## Tugas Anda
1. Menurut artikel tentang drama Sunda, berapa kelompok yang mengikuti FDBS tahun ini?
2. Berdasarkan artikel tentang drama Sunda, jelaskan mengapa apresiasi masyarakat terhadap teater Sunda kurang menurut pernyataan H.I. Budhyana.

=== Teks yang Ditampilkan ===

Artikel - Durma Drama Sunda

Teater Palagan Bandung, para tuna netra yang menggarap naskah drama BADOG


Oleh DHIPA GALUH PURBA

Ti mamana ngajugjug Rumentang Siang
Patandang seja tanding
Minton drama Sunda
Alpukah calagara
Teater Sunda Kiwari
Na selang mangsa
Dua taun sakali


DENGAN bubuka sebait pupuh durma tersebut, yang maknanya akan diuraikan dalam tulisan ini, izinkan saya menanggapi pernyataan Kepala Disbudpar Jabar Drs. H.I. Budhyana, M.Si. mengenai nasib teater berbahasa Sunda. Adapun isi pernyataan H.I. Budhyana adalah, ”Kurangnya apresiasi masyarakat terhadap teater Sunda karena kemasan pergelarannya kurang menarik. Selain itu, tema atau judul pergelaran pun tidak mengangkat hal-hal yang aktual dan faktual, serta tidak kreatif.” (”GM”, 12/02).

Dibandingkan dengan dua tahun sebelumnya, FDBS (Festival Drama Basa Sunda) pada tahun ini jauh lebih semarak dengan membeludaknya peserta hingga mencapai 71 kelompok. Dari seluruh peserta, lebih dari 50% merupakan kelompok teater remaja tingkat SMP dan SMA se-Jawa Barat.

=== Cuplikan Data ===

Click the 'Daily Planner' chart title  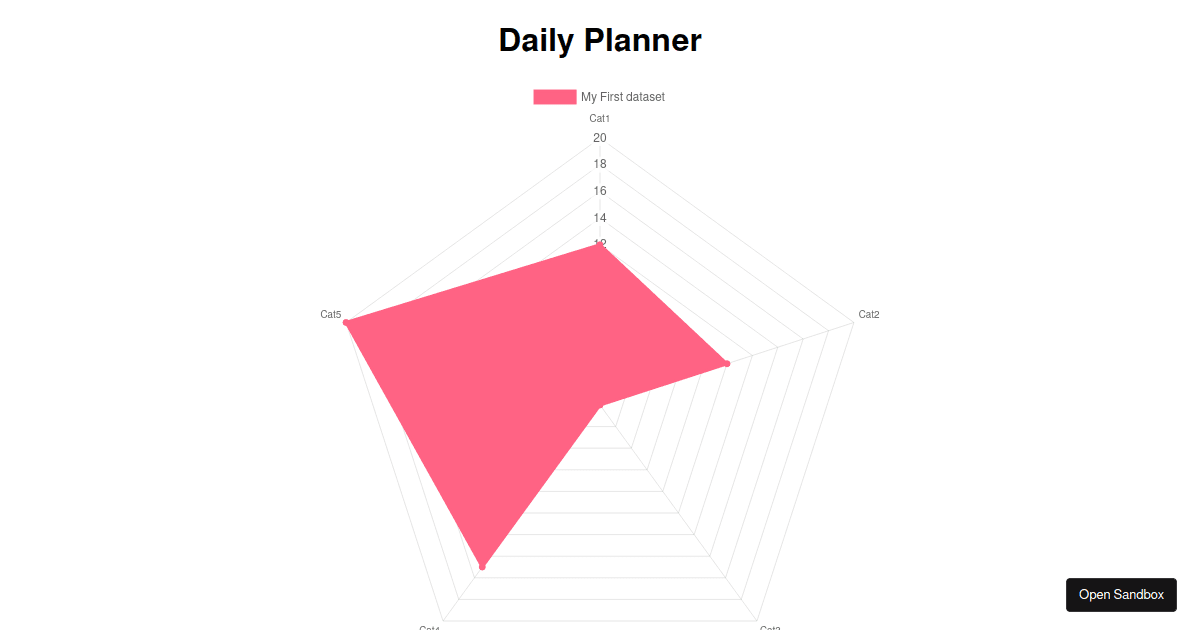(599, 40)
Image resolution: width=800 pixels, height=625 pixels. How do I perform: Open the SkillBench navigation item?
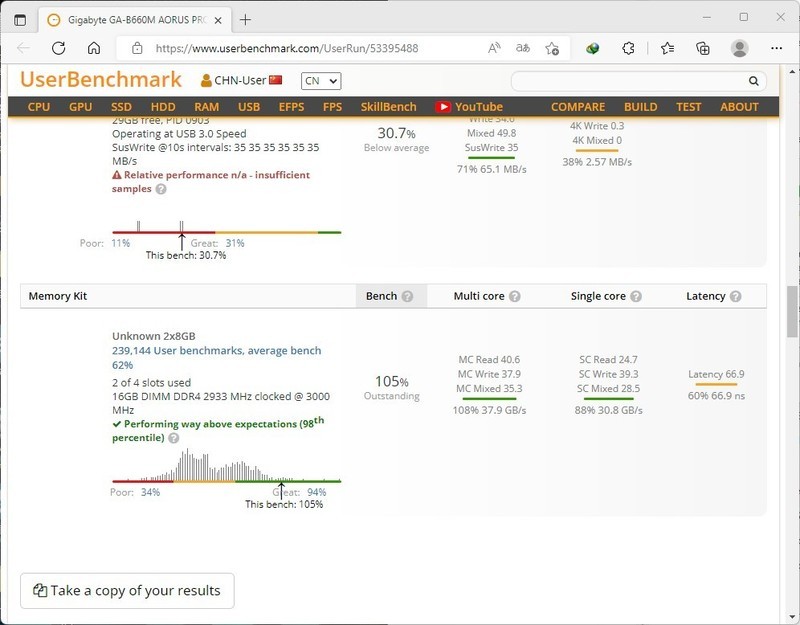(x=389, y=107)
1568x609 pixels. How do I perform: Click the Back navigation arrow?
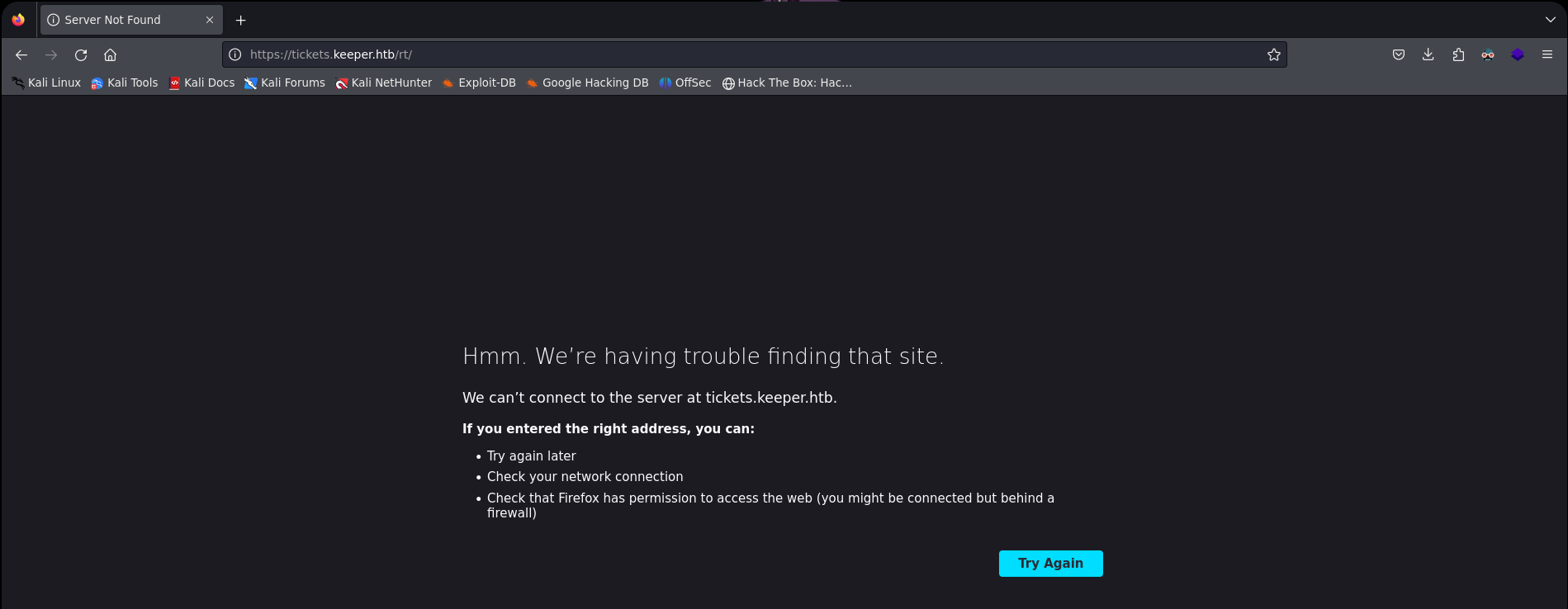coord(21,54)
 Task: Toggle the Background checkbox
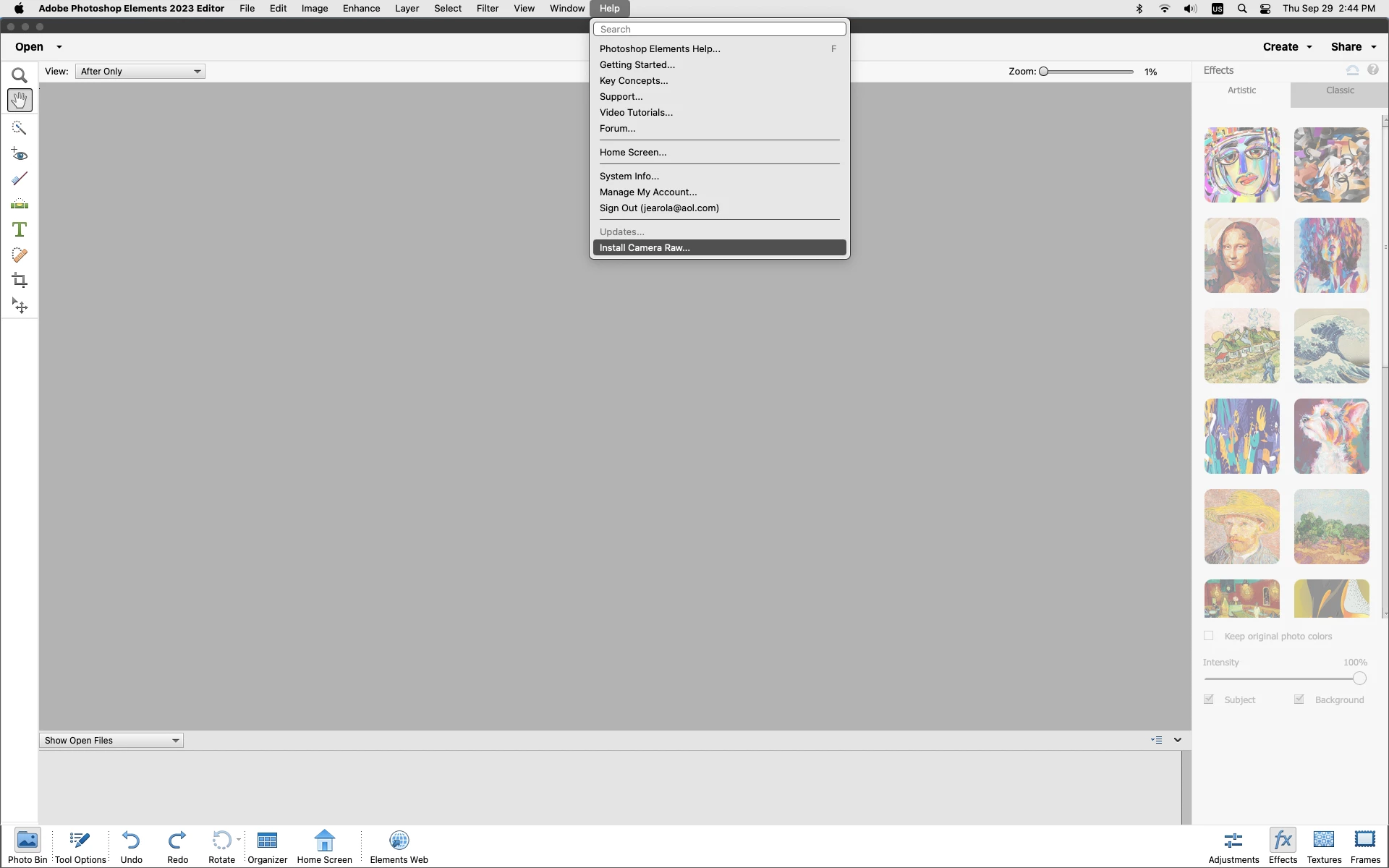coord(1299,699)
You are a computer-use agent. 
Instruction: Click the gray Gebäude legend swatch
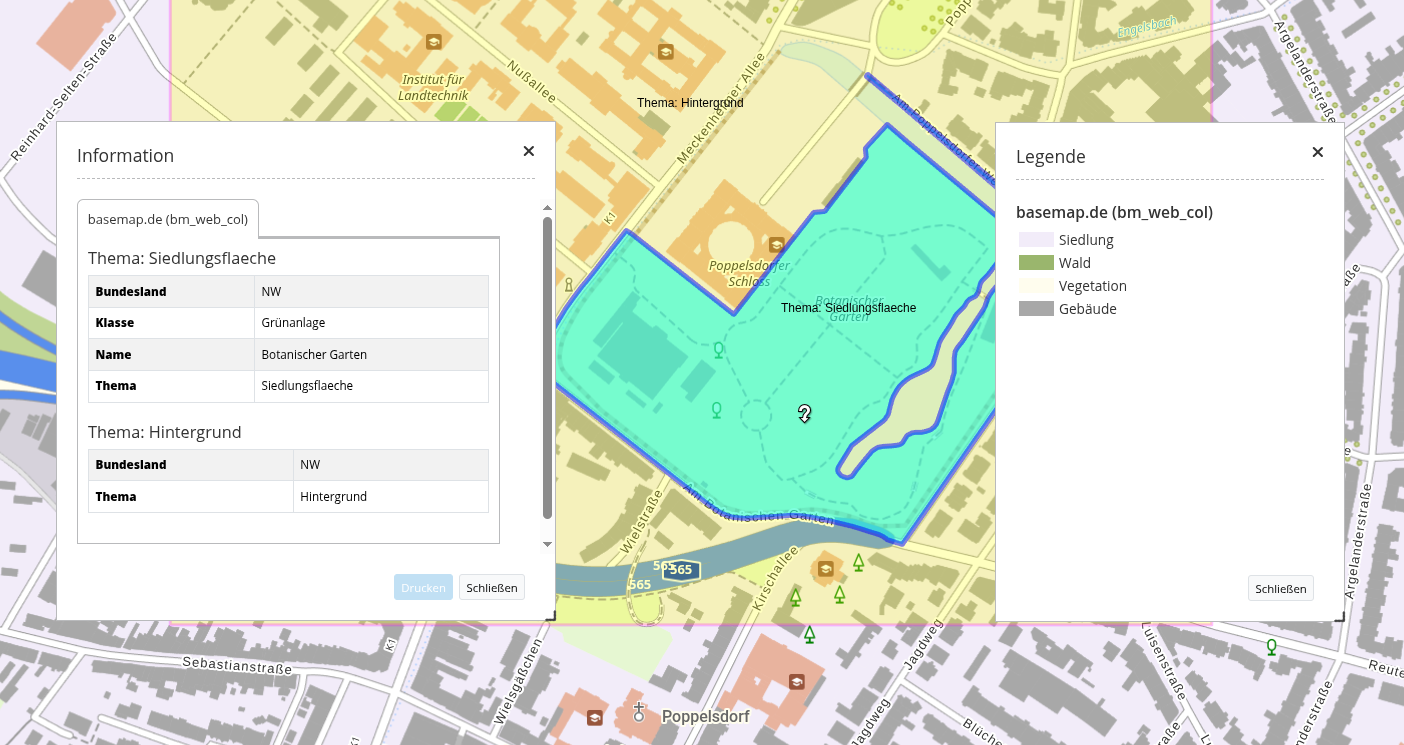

===

## Jawaban Tiap Tugas
1. Peserta FDBS tahun ini mencapai 71 kelompok.

2. Menurut H.I. Budhyana, apresiasi masyarakat kurang karena kemasan pergelaran teater Sunda kurang menarik. Selain itu, tema atau judul pergelarannya tidak mengangkat hal-hal yang aktual dan faktual, serta tidak kreatif.